Contraint et forcé par l’arrivée de 100 000 pieds-noirs en 1962, le maire socialiste et proche de Mitterrand, Gaston Defferre se décide alors d’agrandir la ville au nord. Qui se souvient que les grandes barres HLM des quartiers-Nord ont été construites sur des terrains à l’époque peuplés de belles bastides, rachetées à prix d’or aux notables de la ville ? C’était l’époque des Trente glorieuses, des années d’insouciance qui profitaient à tout le monde, même aux immigrés, avant que n’éclatent les crises des années 70, qui vont détruire le tissu industriel de la ville et plonger ses habitants les plus fragiles dans la misère.
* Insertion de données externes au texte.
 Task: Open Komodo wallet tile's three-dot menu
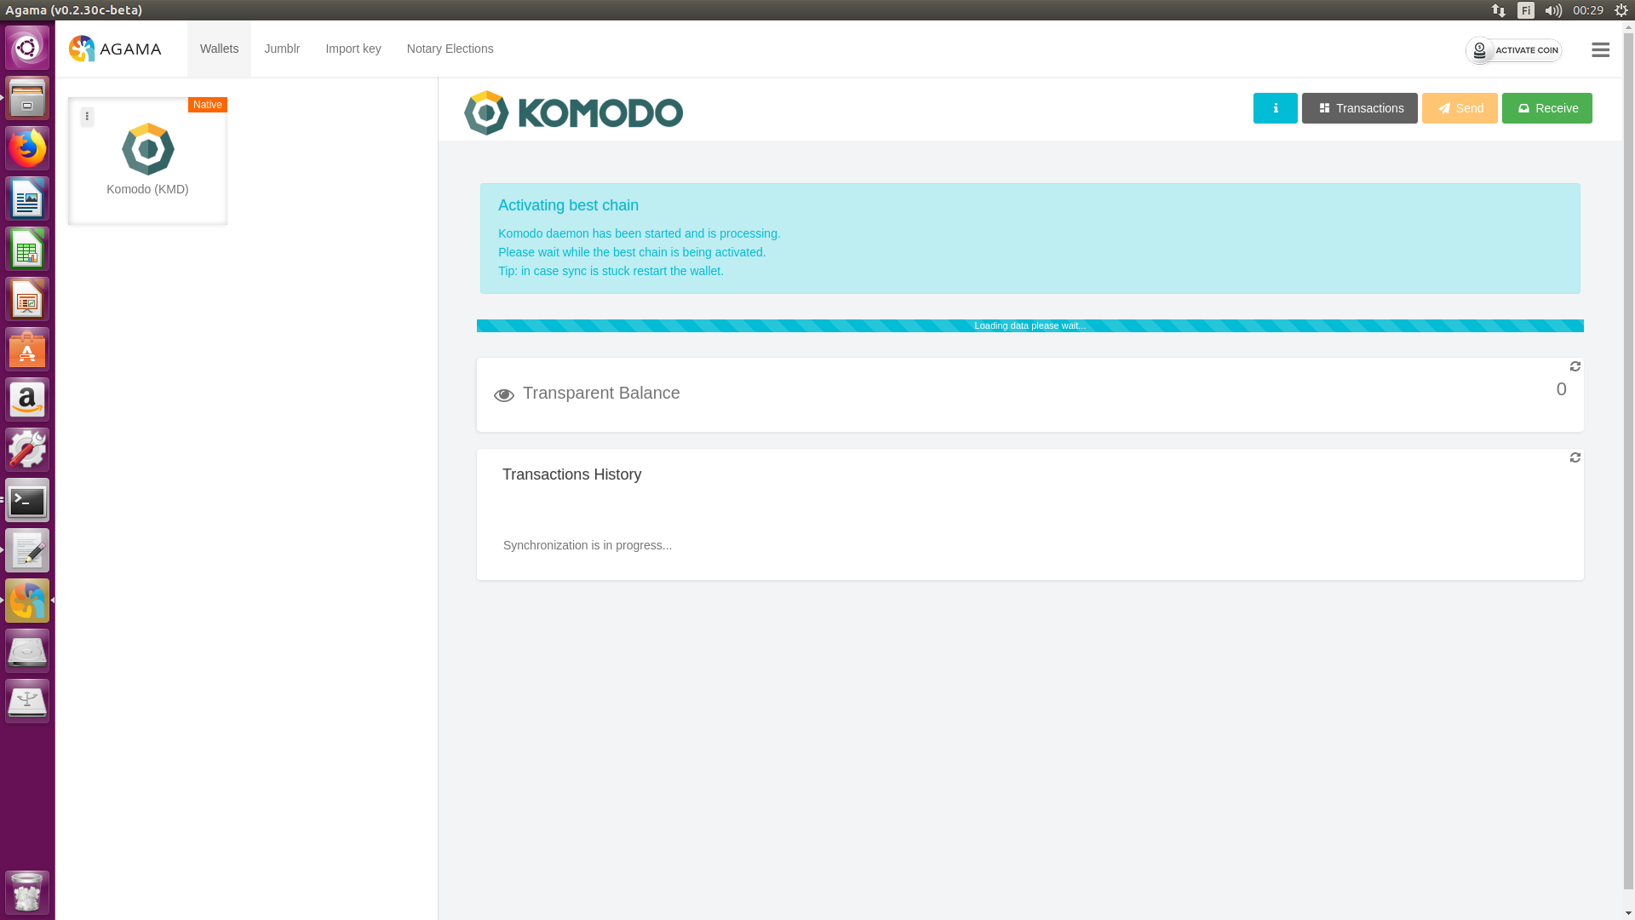click(x=87, y=117)
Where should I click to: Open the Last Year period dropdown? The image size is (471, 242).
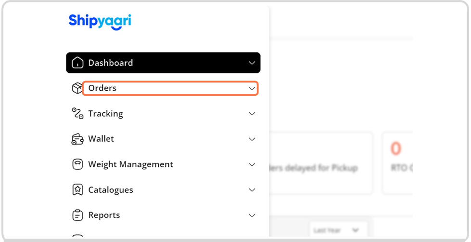[338, 230]
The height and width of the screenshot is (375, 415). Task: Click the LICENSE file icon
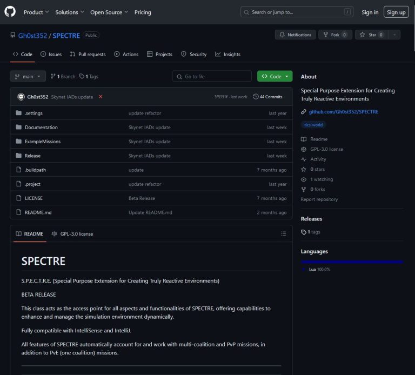pos(19,198)
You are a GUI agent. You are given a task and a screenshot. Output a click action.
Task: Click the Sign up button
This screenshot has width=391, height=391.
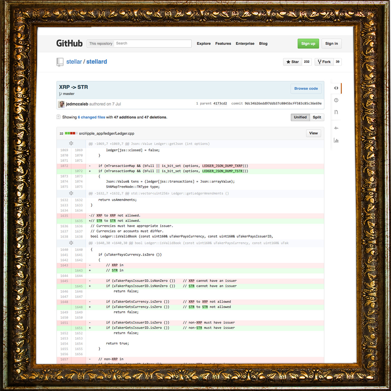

La légende noire de Marseille
Née pendant l’entre-deux guerres avec la mafia corso-marseillaise, la ville de Marseille revient à la Une de l’actualité. Mais cette fois-ci sous l’aspect des gangs de cité, du trafic de drogue et des règlements de comptes. Du racisme aussi. Le film revient longuement sur l’assassinat d’un jeune musicien comorien par des colleurs d’affiche du Front national en 1995. Il l’explique par les rancœurs toujours tenaces issues de la guerre d’Algérie. Dans le creuset marseillais où toutes les communautés ont droit de cité, se côtoie pour le meilleur et pour le pire, anciens harkis, ex-indigènes, anciens FLN mais aussi OAS à la retraite et militants d’extrême-droite de toutes sortes. Forcément, parfois le cocktail explose.
C’est le destin hors du commun d’une ville comme Marseille. Il méritait que l’on filme son histoire si riche. Reste un regret : en choisissant d’évoquer tous ses faits d’armes et toutes ses désillusions de cette communauté humaine hors norme, en se perdant parfois dans de longs développement sur l‘architecture et le patrimoine touffu de la ville, le documentaire virevolte entre mille thèmes. Quitte à les survoler plus qu’à les faire comprendre.
Le mystère de la planète « Mars » reste entier.